Cs3VO(O2)2CO3: an exceptionally thermostable carbonatoperoxovanadate with an extremely large second-harmonic generation response

Guohong Zou; Zhien Lin; Hongmei Zeng; Hongil Jo; Seong-Ji Lim; Tae-Soo You; Kang Min Ok

doi:10.1039/c8sc03672a

Cs₃VO(O₂)₂CO₃: an exceptionally thermostable carbonatoperoxovanadate with an extremely large second-harmonic generation response

Chem Sci. 2018 Sep 24;9(48):8957-8961. doi: 10.1039/c8sc03672a. eCollection 2018 Dec 28.

Authors

Guohong Zou¹, Zhien Lin¹, Hongmei Zeng¹, Hongil Jo², Seong-Ji Lim³, Tae-Soo You³, Kang Min Ok²

Affiliations

¹ College of Chemistry , Sichuan University , Chengdu 610064 , P. R. China . Email: zough@scu.edu.cn.
² Department of Chemistry , Chung-Ang University , Seoul 06974 , Republic of Korea . Email: kmok@cau.ac.kr.
³ Department of Chemistry , Chungbuk National University , Cheongju , Chungbuk 28644 , Republic of Korea.

Abstract

A novel nonlinear optical (NLO) carbonatoperoxovanadate, Cs₃VO(O₂)₂CO₃, with an exceptionally high thermostability was successfully synthesized by introducing highly polarizable Cs⁺ cations and inorganic polydentate carbonate anions into asymmetric peroxovanadates.

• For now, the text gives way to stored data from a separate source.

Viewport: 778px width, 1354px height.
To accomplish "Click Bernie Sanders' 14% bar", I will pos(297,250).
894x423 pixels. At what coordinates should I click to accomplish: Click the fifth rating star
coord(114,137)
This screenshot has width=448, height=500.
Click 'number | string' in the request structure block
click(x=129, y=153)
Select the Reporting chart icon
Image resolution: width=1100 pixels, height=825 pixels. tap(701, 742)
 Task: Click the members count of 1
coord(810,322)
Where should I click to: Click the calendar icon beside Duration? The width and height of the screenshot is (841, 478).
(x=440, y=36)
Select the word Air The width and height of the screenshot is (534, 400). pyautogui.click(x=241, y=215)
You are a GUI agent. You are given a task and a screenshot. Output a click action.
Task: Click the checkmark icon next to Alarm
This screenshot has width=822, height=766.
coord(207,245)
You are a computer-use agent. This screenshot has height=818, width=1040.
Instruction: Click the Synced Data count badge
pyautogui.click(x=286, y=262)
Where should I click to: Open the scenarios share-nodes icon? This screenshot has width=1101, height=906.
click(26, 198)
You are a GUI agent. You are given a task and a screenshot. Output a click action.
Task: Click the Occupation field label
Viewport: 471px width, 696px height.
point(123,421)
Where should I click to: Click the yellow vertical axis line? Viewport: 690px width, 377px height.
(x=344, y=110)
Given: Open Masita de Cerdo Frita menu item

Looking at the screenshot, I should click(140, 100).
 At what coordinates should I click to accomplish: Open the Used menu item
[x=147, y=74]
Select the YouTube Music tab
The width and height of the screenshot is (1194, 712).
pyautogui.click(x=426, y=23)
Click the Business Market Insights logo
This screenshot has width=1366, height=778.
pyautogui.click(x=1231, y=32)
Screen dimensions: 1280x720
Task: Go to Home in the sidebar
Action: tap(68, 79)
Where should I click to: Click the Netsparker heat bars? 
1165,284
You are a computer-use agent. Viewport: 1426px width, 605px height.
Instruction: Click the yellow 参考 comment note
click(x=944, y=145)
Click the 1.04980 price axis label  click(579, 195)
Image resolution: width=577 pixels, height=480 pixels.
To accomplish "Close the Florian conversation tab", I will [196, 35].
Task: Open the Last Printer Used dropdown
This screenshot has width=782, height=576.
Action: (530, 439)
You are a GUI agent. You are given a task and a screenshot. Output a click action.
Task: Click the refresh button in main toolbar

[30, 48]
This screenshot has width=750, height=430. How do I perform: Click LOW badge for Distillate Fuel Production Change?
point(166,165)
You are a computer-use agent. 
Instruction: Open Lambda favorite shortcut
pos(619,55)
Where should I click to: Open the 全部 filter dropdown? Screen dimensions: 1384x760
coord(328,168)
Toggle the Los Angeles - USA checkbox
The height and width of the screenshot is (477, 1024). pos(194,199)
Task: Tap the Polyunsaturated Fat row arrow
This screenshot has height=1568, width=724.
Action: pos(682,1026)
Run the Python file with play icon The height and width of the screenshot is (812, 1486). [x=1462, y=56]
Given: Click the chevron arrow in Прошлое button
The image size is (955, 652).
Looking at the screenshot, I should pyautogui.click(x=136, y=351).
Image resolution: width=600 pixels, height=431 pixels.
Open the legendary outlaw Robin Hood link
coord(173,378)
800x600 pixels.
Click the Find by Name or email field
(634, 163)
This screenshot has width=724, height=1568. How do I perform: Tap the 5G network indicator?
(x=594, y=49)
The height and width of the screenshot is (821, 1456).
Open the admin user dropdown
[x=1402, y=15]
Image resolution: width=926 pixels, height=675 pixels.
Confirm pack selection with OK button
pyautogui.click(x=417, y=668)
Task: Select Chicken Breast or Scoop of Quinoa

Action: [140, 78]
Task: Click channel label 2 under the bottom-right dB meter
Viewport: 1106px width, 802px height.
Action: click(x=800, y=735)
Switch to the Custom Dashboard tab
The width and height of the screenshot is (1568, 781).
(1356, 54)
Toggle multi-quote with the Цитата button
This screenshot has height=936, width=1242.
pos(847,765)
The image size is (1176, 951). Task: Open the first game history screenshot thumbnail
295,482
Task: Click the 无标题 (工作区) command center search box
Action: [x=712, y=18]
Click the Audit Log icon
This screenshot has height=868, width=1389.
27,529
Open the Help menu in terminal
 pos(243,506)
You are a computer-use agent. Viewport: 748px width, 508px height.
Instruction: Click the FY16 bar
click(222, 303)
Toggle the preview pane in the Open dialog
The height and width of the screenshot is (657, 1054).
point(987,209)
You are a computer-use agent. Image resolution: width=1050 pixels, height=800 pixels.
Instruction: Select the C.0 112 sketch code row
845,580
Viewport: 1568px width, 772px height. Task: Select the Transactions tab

The structure of Cs₃VO(O₂)₂CO₃ is composed of distorted [VO(O₂)₂CO₃]^3- units and charge balancing Cs⁺ cations. The title compound exhibits the largest NLO intensity ever found in the current carbonate NLO materials, i.e., 23.0 times that of KH₂PO₄ (KDP). The remarkably strong second-harmonic generation (SHG) response originates from the synergistic effect of the exceedingly polarizable Cs⁺ cations, distortive polyhedra of the V⁵⁺ cation, delocalized π orbitals in CO₃ groups, and distorted localized π orbitals in O₂ groups. First-principles calculations indicated that introducing the polarizable cations into peroxovanadates not only induces the enhancement of the SHG response but also improves the thermal stability of the framework.